The On-Call Cool-Down Period

After incidents: cool-down. Reduces secondary errors.

The cool-down protocol

The cool-down protocol is mandatory rest after major incidents: 30-60 minutes of explicit recovery before resuming normal work. Rest reduces secondary errors because a tired on-call making decisions immediately after a sev 1 is at higher risk of compounding the incident. Backup on-call covers the cool-down window.

When to invoke

The cool-down has predictable triggers. Always after sev 1; after long sev 2 incidents; after a string of consecutive sev 3 incidents because cumulative load is itself a fatigue source. The trigger criteria are documented so invocation is automatic, not a debate.

How long

Cool-down length scales with severity. 30 minutes minimum, longer for multi-hour sev 1 or customer-facing data issues, up to 2 hours when leadership coordination was required, half-day for catastrophic incidents (data loss, major outages, security events) because the recovery is real and shortcutting it produces secondary incidents.
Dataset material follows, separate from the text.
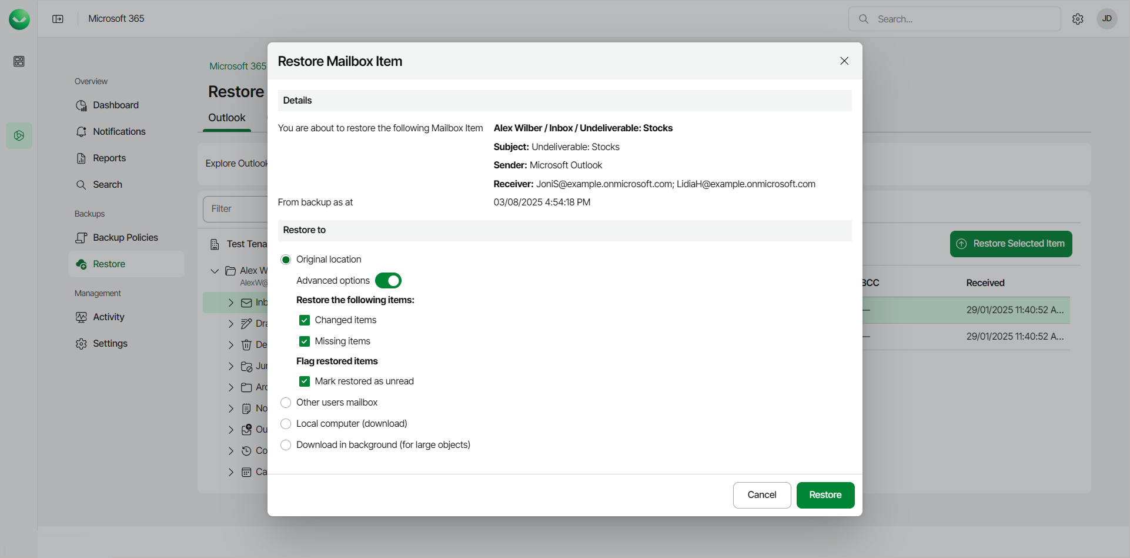Open Notifications bell icon

[81, 132]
What to do during cool-down

Cool-down is recovery, not reduced-intensity work. Step away from the keyboard, walk, eat, rest, anything except continued incident work; brief debrief with the team is acceptable if it helps process the experience; the postmortem first draft can wait until the on-call is rested.

Making it stick

Cool-downs only stick if culture and tracking enforce them. Manager enforcement (engineers self-impose poorly), public norm (announce the cool-down, remove stigma), and tracking (cool-downs that aren’t taken get flagged because powering through is risk, not heroism).